# Task to complete
Go through the records below and report each line with "filter" in it.
BEGIN Working data
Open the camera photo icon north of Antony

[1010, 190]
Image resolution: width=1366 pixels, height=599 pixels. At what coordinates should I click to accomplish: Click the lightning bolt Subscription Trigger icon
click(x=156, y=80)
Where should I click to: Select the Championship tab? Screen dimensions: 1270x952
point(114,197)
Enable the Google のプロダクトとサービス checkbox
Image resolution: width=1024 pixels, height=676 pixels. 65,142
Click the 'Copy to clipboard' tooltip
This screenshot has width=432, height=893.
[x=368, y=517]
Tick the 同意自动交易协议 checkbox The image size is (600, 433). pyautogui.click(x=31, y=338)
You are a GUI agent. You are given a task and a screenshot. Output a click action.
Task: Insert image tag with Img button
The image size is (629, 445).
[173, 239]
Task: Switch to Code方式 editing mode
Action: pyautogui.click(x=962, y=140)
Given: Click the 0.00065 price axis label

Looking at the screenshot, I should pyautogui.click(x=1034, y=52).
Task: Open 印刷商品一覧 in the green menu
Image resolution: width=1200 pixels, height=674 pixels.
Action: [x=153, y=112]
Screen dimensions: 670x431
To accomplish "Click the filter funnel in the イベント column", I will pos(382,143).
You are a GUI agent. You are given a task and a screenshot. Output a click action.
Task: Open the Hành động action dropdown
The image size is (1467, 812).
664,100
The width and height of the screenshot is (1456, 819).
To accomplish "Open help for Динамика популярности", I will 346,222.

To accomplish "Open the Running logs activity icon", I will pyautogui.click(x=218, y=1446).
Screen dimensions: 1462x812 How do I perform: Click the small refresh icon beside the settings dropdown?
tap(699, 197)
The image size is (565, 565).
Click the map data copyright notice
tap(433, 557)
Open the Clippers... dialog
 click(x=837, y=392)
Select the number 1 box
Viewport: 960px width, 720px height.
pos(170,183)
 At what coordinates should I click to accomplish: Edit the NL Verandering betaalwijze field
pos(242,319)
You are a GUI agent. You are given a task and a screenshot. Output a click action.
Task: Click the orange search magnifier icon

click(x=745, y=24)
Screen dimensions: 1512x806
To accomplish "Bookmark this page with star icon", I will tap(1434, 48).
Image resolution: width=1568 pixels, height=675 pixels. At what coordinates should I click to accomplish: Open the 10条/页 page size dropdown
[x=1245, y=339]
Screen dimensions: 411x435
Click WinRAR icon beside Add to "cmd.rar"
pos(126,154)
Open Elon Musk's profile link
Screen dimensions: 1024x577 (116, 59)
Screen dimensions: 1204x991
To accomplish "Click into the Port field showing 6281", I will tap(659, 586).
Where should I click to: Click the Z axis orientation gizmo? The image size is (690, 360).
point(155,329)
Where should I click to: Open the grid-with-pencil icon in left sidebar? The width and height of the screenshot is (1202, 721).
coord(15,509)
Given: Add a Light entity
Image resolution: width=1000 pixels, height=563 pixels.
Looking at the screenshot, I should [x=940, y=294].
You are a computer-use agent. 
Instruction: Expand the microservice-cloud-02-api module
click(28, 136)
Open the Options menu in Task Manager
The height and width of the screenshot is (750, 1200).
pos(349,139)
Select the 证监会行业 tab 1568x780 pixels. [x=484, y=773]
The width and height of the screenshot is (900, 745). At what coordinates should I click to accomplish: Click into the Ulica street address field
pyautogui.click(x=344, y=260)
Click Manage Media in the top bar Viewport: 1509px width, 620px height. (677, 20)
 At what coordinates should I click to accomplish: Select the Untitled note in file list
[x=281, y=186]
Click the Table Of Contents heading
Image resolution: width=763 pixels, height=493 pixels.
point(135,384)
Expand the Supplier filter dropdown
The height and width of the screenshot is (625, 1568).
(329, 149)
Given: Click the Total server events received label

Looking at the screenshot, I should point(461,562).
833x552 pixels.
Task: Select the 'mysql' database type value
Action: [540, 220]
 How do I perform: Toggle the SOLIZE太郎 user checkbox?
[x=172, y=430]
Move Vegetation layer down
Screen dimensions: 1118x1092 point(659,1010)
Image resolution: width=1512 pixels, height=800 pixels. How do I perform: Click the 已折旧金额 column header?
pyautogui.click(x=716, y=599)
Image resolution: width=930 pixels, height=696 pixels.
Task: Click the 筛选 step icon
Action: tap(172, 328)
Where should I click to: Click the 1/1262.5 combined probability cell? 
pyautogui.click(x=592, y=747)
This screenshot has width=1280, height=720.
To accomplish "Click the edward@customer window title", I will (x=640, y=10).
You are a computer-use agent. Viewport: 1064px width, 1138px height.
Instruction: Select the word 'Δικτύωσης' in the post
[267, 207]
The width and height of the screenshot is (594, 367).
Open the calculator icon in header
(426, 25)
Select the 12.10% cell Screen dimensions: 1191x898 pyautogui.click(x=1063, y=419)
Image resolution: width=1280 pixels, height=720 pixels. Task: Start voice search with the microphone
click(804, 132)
END Working data
# Output of the exercise
To accomplish "Click the filter funnel in the イベント column", I will pos(382,143).
Expand the Supplier filter dropdown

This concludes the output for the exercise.